Personal information
- Born: August 24, 1940 Wichita Falls, Texas, U.S.
- Died: September 25, 1966 (aged 26) South Vietnam
- Listed height: 5 ft 9 in (1.75 m)
- Listed weight: 175 lb (79 kg)

Career information
- High school: Wichita Falls
- College: Panhandle A&M (1958); Midwestern State (1959–1960); Panhandle A&M (1961–1963);

Awards and highlights
- Third-team Little All-American (1963); NAIA All America; College Football Hall of Fame inductee;
- College Football Hall of Fame

= Jim Holder =

American football player (1940–1966)

James Edward Holder (August 24, 1940 – September 25, 1966) was an American football player who played running back at Panhandle A&M College—now Oklahoma Panhandle State University, setting the NAIA single season records for rushes and yards gained during his senior year. An ROTC member, Holder entered the United States Army after graduation and was killed while serving as an air cavalry officer during the Vietnam War. On July 21, 2012, Holder was inducted posthumously into the College Football Hall of Fame, the first from his school ever so enshrined.

==Career==
Born in Wichita Falls, Texas in 1940, Holder attended school in his home town and moved to Goodwell, Oklahoma in 1958 to enter Panhandle A&M College. A three-sport performer, Holder played golf and football for the Aggies, while setting track and field records in the long jump and 100-yard dash. After his freshman year, Holder returned to Wichita Falls to attend Midwestern State University, then re-entered Panhandle State in 1961 to complete his college athletic career.

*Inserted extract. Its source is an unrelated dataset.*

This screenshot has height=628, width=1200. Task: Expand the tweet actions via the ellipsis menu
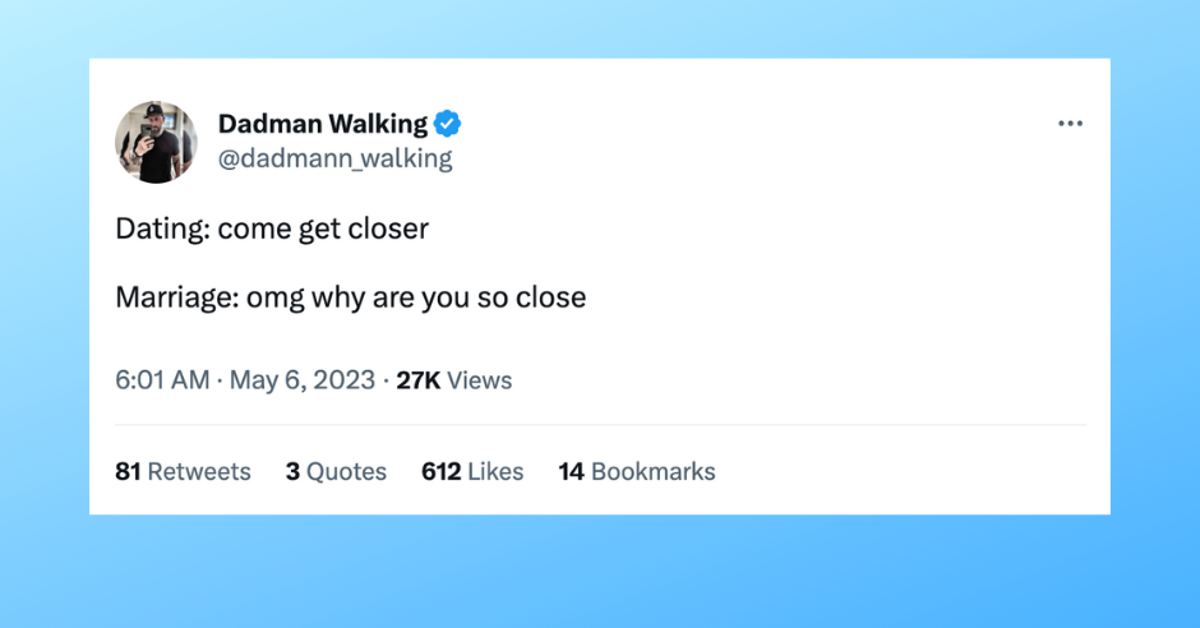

Holder's team lost one game in his sophomore year, and Holder was selected as All Oklahoma Collegiate Athletic Conference honorable mention. As a junior, Holder ran 77 times for the Aggies, gaining 565 yards, averaging 109.3 yards per game and was again an honorable mention All Conference. During his senior year in 1963, Holder broke school and NAIA records by rushing for 1775 yards on 275 carries in ten games. His NAIA rushing yards record would stand for over 20 years. In addition, Holder accounted for over two thirds of his team's total offense; he was selected All Conference and NAIA All American.

In 1964, Holder served his team as student assistant football coach, completed his degree in health and physical education, then became a commissioned officer in the Army. He briefly played semi-pro football while training at Fort Benning, and went to Vietnam with his unit, Delta Company, 1st Battalion, 5th Cavalry, 1st Cavalry Division (Airmobile). In September 1966, Holder lost his life in a helicopter crash.

==Legacy==
Holder's name appears on Washington, D.C.'s Vietnam Veterans Memorial on panel 11E, line 15. His school retired his uniform number 33, the first ever retired by Panhandle State. In 2012 Holder was inducted the College Football Hall of Fame. He is the only player from Oklahoma Panhandle State University to be a member of the Hall.